We have two tables, ITEM table has more than 150 million records and ITEM_EVENT table has more than 400 millions. Because of the growing nature of the data, we want to perform periodic cleanup of the tables. Could not find a performant way to achieve the goal, select query was taking very long and eventually got ORA-01114. CREATED Columns in both tables are not indexed. We can do that if they can help to achieve our goal. So please give us some suggestions to achieve our goal. Thanks.
Delete records is planned for:
- older than some compliance date
- with a batch size of say 50000 per iteration
- split the deletion in two steps, delete 1st the foreign key records and then primary keys
Our tables DDL:
CREATE TABLE "ITEM"
( "ID" VARCHAR2(255 CHAR) NOT NULL ENABLE,
"CREATED" TIMESTAMP (6) NOT NULL ENABLE,
"ITEM_TYPE" VARCHAR2(255 CHAR) NOT NULL ENABLE,
"ITEM_ID" VARCHAR2(255 CHAR) NOT NULL ENABLE
PRIMARY KEY ("ID")
)
CREATE INDEX "ITEM_ID_NDX" ON "ITEM" ("ITEM_ID")
CREATE TABLE "ITEM_EVENT"
( "ID" NUMBER(19,0) NOT NULL ENABLE,
"CREATED" TIMESTAMP (6) NOT NULL ENABLE,
"ITEM_EVENT_TYPE" VARCHAR2(255 CHAR) NOT NULL ENABLE,
"ITEM_BID" VARCHAR2(255 CHAR) NOT NULL ENABLE,
"ITEM_STATE" VARCHAR2(255 CHAR),
"CHANGE_REASON" VARCHAR2(255 CHAR),
"ITEM_ID" VARCHAR2(255 CHAR) NOT NULL ENABLE,
PRIMARY KEY ("ID")
)
alter table ITEM_EVENT
add constraint ITEM_EVENT_FK_ITEM_BID
foreign key (ITEM_BID)
references ITEM;
CREATE INDEX "ITEM_EVENT_BID_NDX" ON "ITEM_EVENT" ("ITEM_BID")
CREATE INDEX "ITEM_EVENT_ID_NDX" ON "ITEM_EVENT" ("ITEM_ID")

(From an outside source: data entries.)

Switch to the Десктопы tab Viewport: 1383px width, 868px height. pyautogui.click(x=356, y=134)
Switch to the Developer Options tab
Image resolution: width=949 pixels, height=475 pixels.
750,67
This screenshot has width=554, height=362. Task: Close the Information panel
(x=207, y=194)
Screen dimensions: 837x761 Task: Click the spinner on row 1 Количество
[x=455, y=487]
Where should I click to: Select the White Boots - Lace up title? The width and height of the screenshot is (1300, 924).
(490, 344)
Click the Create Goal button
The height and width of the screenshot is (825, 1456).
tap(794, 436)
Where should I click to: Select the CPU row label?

Following query tried which was very slow and causing error:
DELETE FROM ITEM_EVENT
WHERE ITEM_ID IN (
SELECT ITEM_ID
FROM ITEM_EVENT
WHERE CREATED < current_timestamp - NUMTODSINTERVAL(180, 'DAY')
GROUP BY ITEM_ID
HAVING MAX(ITEM_STATE) KEEP (DENSE_RANK LAST ORDER BY CREATED ASC)= 'DEACTIVATED'
FETCH FIRST 50000 ROWS ONLY);
DELETE FROM ITEM i
WHERE NOT EXISTS (SELECT 1 FROM ITEM_EVENT ie WHERE ie.ITEM_BID = i.ID)
AND CREATED < current_timestamp - NUMTODSINTERVAL(180, 'DAY');
Well, there are few things that *might* be where you are losing your time here.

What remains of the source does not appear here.